Study text:

    Gamers deadass knew the value of spacing by like NBA2K8 years before the actual league (honestly more a talent/personnel issue in the 00s)

  5. Ferran_Torres7890

    hali to his teammates be like he’s a hall of fame badge three point shooter, how you not gonna close him out?

  6. IHateYouKids

    One of the best sports tools ever is designing your own plays/animated playbooks. You can really go to a coach’s playbook and watch their plays executed over n over, it’s genius.

  7. siphillis

    That’s pretty cool to hear. I credit my own interest in basketball stemming from NBA 2K11 distilling the game into something I can understand and appreciate.

  8. 2k has taught me a lot about basketball and also team building.

  9. IntrnetHteMchne

    > “We tried desperately to move up to get him,” says Carlisle, whose team held the 18th pick. “Our analytics people thought that he was the best player in the draft, and we just couldn’t manage to do it.”

    a *lot* of teams to make fun of for not taking hali (imagine if the bulls pistons wizards took him. imagine if the suns didnt utterly waste a #10 pick), but i think the warriors are the most hilarious for trotting out the ridiculous excuse that they knew he was good but couldnt take him so high

  10. myinitialsarekms69

    Imagine if the game was actually good too

  11. DharmaBaller

    Thats one reason I play fantasy….without 2k it’s the closest vibe to crafting a team

  12. neurotido

    There’s some pretty cool concepts you can learn from gaming like faster decision-making and being able to get reps in and fail that surely cross over to sports, however pure athleticism not so much

  13. I’m sure many of us learned the key points of driving from video games

  14. dy_over_dsex

    Me too, but I mostly learned from NBA Street Vol. 2 and nobody at my pickup runs is a true hooper who knows that the Slip’n’Slide ain’t a travel and a kick pass off the heezay is a legitimate basketball move that opens up space. I think they’re all just salty that they’re getting cooked by the maestro.

  15. WayTooLazyOmg

    I was 14 years old. Hated basketball with a passion. Knew hardly anything about it. Football & baseball was my shit. Anyway, picked up nba 2k9 (I think?) on a whim. Got home, started a my player as a point guard. Set the camera to follow my player from a 3rd person perspective & the rest is history. It taught me basically everything I know about basketball. Court vision, who to look for, what would be open… PLUS you add in the fact that the game would GRADE YOU for plays you did good/bad on. Once I stepped on to the court that freshman year, it was a wrap. Went on to play D2 basketball.

Provided material:
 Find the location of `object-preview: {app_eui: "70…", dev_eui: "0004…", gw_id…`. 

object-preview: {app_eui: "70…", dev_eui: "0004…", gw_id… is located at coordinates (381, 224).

Problems and tasks:
[1] In the discussion of basketball video games, which pick did Carlisle's team hold?
[2] Extend the discussion of basketball video games, beginning after its final comment.
The data has no connection to the discussion of basketball video games.

Outputs for the tasks:
[1] The 18th pick.

[2]
  16. WiktorVembanyama

    I dont play sports games since like ncaa 2005 so Im sure they can do more but at the very least every coach should run late game scenarios. There should ZERO confusion about when to foul, when to call a timeout, doing off/def subs etc. Its more of an issue in football but nba players and coaches seem to blow late game decision making too.

    This aspect of basketball isnt physical so it can be simulated reliably and its a tool interested parties should use.

  17. aoifhasoifha

    People really underestimate the value of video games in terms of how many *reps* they allow for, even if they’re obviously not as high quality as a 5v5 practice. If you’re really working on it, you could go through thousands of reps of the PnR in 2k- again, obviously not the same as the real thing, but definitely enough to get a better understanding of the possible configurations and spacing of variations of the play against different types of defense.

    Compare the difficulty of sitting down to play 2k at any given time, compared to finding 10 competent players, a basketball court, and someone to coordinate them all. It’s the difference between playing Baldur’s Gate 3 and finding a good D&D group.

  18. toxicdick

    Player gets coached 8 hours a week, goes home, plays 2k 15 hours a week. Learns more from video game. shocking development.

  19. Altruistic-Drawing25

    YOU HEAR THAT YOU BUM ASS BITCHES I KNOW BASKETBALL

  20. Middle-Welder3931

    They keep putting Hali content on this reddit and I’m just going to keeping saying the same thing because it doesn’t get talked about enough: James Wiseman #2 pick.